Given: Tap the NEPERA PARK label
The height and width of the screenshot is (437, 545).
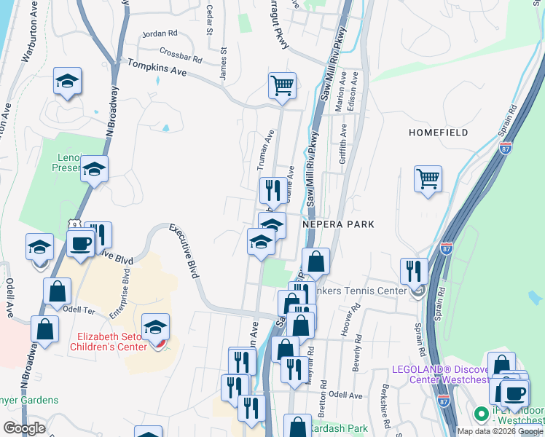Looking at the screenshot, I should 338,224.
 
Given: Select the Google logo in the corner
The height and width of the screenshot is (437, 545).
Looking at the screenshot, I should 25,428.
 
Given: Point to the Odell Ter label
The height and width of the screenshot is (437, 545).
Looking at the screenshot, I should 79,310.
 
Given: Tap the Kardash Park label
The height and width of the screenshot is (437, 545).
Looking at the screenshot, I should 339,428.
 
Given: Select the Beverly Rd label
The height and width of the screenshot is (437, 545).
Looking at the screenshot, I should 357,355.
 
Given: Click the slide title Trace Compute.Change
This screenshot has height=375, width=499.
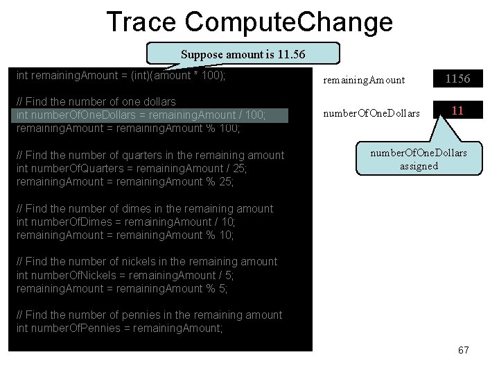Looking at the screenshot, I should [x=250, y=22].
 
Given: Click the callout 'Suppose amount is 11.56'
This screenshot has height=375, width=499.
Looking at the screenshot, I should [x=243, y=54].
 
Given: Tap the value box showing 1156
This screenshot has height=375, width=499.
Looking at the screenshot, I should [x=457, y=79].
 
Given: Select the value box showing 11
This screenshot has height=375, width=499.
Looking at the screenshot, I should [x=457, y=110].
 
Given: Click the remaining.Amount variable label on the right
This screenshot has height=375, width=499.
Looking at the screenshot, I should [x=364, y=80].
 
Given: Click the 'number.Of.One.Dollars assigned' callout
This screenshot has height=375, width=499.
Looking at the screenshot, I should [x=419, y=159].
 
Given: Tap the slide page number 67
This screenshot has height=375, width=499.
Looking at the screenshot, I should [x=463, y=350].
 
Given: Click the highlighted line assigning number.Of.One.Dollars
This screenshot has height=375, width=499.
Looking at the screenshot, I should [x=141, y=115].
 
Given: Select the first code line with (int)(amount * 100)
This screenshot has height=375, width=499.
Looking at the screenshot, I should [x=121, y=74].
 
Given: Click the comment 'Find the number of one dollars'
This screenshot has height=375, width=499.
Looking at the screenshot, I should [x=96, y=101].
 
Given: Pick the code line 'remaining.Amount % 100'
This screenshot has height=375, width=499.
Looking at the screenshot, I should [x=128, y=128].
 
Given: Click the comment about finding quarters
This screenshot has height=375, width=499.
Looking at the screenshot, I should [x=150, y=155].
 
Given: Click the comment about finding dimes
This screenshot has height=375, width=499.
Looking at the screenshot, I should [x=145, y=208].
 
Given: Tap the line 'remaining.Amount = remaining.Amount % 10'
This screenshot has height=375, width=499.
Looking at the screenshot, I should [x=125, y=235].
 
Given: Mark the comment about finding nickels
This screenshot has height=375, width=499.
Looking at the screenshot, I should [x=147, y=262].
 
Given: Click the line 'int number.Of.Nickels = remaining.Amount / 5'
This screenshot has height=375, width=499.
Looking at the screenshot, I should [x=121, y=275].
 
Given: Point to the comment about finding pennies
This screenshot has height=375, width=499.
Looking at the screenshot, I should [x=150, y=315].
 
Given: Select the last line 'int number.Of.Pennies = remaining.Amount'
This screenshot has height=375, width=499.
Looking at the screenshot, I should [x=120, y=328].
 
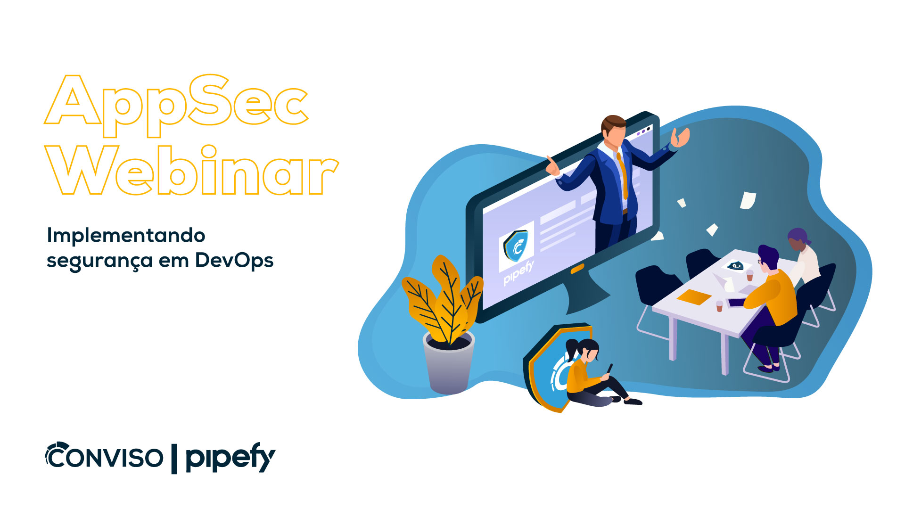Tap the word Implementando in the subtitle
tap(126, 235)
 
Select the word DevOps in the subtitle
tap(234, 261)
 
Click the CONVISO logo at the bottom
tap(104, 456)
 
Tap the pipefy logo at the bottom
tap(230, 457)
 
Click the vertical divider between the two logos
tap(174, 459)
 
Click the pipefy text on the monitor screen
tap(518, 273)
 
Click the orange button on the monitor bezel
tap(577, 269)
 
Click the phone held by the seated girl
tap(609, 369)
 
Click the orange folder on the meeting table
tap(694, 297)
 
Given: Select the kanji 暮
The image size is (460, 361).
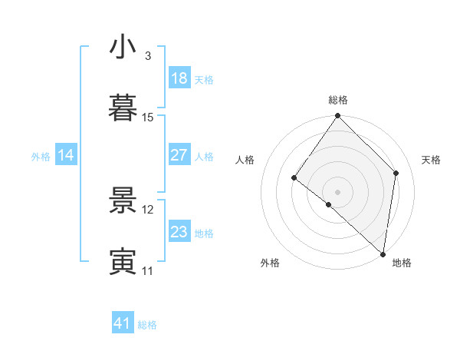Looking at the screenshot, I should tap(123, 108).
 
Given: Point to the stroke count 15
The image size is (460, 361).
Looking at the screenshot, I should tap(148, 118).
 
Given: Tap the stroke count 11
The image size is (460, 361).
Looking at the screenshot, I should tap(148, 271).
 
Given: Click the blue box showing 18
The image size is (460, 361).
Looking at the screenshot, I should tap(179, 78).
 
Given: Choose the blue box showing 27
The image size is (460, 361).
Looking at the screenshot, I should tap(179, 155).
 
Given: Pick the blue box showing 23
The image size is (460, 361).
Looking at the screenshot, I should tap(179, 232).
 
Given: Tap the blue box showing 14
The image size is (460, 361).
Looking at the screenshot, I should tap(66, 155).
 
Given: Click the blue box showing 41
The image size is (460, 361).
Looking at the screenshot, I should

**********

# The task
Copy word for word the part of the records that opens with the line containing "Given: Select the kanji 暮" and closes at the end of the records. Leave the pictures out.

# Complete output
Given: Select the kanji 暮
The image size is (460, 361).
Looking at the screenshot, I should tap(123, 108).
 
Given: Point to the stroke count 15
The image size is (460, 361).
Looking at the screenshot, I should tap(148, 118).
 
Given: Tap the stroke count 11
The image size is (460, 361).
Looking at the screenshot, I should tap(148, 271).
 
Given: Click the blue box showing 18
The image size is (460, 361).
Looking at the screenshot, I should tap(179, 78).
 
Given: Choose the blue box showing 27
The image size is (460, 361).
Looking at the screenshot, I should tap(179, 155).
 
Given: Pick the blue box showing 23
The image size is (460, 361).
Looking at the screenshot, I should tap(179, 232).
 
Given: Tap the blue box showing 14
The image size is (460, 361).
Looking at the screenshot, I should tap(66, 155).
 
Given: Click the blue box showing 41
The image size is (460, 361).
Looking at the screenshot, I should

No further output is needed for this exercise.